*** DATA FOR THIS EXERCISE ***

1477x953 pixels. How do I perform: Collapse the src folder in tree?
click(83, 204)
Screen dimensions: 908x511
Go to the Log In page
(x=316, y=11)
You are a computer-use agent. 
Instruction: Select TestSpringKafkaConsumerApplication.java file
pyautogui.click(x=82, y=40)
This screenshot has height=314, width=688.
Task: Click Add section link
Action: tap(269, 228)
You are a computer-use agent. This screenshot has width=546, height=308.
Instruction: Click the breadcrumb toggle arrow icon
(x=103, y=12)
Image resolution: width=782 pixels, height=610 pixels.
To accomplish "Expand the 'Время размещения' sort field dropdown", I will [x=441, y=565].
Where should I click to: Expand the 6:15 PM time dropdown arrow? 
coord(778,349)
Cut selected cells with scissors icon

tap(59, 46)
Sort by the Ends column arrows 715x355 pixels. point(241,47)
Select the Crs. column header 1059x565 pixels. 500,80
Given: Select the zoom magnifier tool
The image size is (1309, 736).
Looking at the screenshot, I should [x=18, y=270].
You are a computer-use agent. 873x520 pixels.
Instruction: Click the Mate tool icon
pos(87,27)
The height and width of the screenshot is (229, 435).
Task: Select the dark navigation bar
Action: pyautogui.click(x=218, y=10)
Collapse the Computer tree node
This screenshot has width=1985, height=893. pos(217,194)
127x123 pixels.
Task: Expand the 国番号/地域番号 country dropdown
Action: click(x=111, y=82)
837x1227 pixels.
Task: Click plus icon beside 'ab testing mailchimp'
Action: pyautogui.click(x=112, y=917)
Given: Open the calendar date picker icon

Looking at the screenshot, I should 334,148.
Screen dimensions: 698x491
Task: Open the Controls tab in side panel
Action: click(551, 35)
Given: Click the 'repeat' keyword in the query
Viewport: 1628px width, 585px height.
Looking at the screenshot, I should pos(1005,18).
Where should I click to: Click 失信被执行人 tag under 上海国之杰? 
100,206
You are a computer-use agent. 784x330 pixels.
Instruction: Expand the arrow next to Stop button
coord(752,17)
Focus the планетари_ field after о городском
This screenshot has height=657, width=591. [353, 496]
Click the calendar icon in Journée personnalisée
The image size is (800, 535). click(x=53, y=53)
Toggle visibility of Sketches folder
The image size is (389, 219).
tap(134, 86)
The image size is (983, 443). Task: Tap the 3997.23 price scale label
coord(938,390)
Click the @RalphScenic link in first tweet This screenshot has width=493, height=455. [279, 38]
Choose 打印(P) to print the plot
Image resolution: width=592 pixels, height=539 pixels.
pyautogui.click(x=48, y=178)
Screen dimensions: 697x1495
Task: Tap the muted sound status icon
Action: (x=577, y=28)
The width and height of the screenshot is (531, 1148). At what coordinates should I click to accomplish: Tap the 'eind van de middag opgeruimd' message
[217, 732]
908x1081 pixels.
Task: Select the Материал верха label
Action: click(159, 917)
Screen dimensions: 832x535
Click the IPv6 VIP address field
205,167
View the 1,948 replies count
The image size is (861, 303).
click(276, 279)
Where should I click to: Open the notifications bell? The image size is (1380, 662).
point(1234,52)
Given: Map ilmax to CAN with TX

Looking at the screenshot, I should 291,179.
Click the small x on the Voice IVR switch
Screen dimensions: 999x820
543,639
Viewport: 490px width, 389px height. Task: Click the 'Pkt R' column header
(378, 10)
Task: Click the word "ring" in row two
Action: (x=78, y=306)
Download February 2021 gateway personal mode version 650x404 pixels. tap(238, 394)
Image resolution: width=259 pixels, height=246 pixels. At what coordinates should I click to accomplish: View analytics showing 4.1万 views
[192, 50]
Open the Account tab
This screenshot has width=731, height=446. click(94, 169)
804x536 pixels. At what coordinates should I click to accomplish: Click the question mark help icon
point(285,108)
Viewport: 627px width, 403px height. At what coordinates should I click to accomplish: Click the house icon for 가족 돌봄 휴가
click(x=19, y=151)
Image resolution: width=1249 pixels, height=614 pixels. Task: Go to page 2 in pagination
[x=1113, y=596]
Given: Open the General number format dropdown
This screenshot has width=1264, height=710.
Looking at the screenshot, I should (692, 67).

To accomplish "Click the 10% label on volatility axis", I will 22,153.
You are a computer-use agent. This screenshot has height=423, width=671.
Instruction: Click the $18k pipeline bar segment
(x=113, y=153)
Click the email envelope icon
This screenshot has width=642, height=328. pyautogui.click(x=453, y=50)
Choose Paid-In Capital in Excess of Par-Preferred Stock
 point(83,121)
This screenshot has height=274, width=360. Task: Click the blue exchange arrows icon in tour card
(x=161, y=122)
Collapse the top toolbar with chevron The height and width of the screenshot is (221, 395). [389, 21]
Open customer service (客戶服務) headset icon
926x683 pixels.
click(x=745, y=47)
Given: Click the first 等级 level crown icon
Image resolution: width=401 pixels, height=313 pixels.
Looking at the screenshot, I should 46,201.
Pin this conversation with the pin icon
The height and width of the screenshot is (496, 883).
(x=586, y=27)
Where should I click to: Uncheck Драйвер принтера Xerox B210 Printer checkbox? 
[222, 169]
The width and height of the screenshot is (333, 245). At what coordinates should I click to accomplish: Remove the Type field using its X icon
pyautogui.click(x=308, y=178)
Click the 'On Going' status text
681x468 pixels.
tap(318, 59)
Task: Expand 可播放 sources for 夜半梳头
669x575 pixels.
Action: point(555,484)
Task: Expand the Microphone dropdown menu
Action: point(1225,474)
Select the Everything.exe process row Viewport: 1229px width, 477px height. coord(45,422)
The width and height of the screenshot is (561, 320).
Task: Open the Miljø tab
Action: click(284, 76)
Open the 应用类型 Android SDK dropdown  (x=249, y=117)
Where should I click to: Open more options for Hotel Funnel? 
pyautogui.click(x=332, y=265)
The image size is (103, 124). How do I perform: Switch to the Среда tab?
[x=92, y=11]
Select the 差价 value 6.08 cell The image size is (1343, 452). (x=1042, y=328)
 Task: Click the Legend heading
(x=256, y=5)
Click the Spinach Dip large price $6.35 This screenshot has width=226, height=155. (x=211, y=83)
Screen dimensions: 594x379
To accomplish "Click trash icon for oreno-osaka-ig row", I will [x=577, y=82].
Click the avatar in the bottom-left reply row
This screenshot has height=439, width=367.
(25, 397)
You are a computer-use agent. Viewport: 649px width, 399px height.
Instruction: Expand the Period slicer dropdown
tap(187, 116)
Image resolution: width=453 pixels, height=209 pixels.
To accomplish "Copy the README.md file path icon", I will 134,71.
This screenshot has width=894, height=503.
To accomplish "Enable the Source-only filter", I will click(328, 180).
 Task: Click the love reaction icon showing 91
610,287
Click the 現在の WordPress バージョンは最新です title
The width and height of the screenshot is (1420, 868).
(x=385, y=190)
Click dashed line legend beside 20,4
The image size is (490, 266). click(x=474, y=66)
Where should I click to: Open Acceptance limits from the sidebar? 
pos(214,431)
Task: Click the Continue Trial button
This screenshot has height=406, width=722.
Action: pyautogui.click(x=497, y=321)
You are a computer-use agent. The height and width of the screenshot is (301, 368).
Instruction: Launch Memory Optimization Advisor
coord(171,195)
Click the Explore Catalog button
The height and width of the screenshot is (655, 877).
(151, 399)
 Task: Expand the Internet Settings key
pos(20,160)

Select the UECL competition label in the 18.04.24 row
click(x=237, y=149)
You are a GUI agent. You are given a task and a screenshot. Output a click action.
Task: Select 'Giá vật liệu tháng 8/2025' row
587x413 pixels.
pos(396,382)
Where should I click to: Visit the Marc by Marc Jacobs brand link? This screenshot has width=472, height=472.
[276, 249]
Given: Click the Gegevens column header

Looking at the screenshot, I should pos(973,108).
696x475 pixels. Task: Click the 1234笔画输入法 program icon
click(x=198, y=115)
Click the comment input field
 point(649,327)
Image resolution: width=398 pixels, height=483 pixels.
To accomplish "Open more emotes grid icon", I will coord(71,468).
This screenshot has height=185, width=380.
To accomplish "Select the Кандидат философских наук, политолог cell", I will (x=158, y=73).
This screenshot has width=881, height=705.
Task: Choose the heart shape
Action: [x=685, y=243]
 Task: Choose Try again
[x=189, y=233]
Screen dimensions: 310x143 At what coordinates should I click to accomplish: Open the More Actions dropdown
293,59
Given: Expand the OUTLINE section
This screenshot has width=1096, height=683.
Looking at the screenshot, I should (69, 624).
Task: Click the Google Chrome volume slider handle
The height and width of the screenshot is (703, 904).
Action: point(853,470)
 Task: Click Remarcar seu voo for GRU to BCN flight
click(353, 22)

***

EXERCISE PROMPT — Extract every line from the one containing "587x413 pixels." through the last line of the data, inclusive, exactly as written.

RESPONSE FOR THIS EXERCISE —
587x413 pixels.
pos(396,382)
Where should I click to: Visit the Marc by Marc Jacobs brand link? This screenshot has width=472, height=472.
[276, 249]
Given: Click the Gegevens column header

Looking at the screenshot, I should pos(973,108).
696x475 pixels. Task: Click the 1234笔画输入法 program icon
click(x=198, y=115)
Click the comment input field
 point(649,327)
Image resolution: width=398 pixels, height=483 pixels.
To accomplish "Open more emotes grid icon", I will coord(71,468).
This screenshot has height=185, width=380.
To accomplish "Select the Кандидат философских наук, политолог cell", I will (x=158, y=73).
This screenshot has width=881, height=705.
Task: Choose the heart shape
Action: [x=685, y=243]
 Task: Choose Try again
[x=189, y=233]
Screen dimensions: 310x143 At what coordinates should I click to accomplish: Open the More Actions dropdown
293,59
Given: Expand the OUTLINE section
This screenshot has width=1096, height=683.
Looking at the screenshot, I should (69, 624).
Task: Click the Google Chrome volume slider handle
The height and width of the screenshot is (703, 904).
Action: point(853,470)
 Task: Click Remarcar seu voo for GRU to BCN flight
click(353, 22)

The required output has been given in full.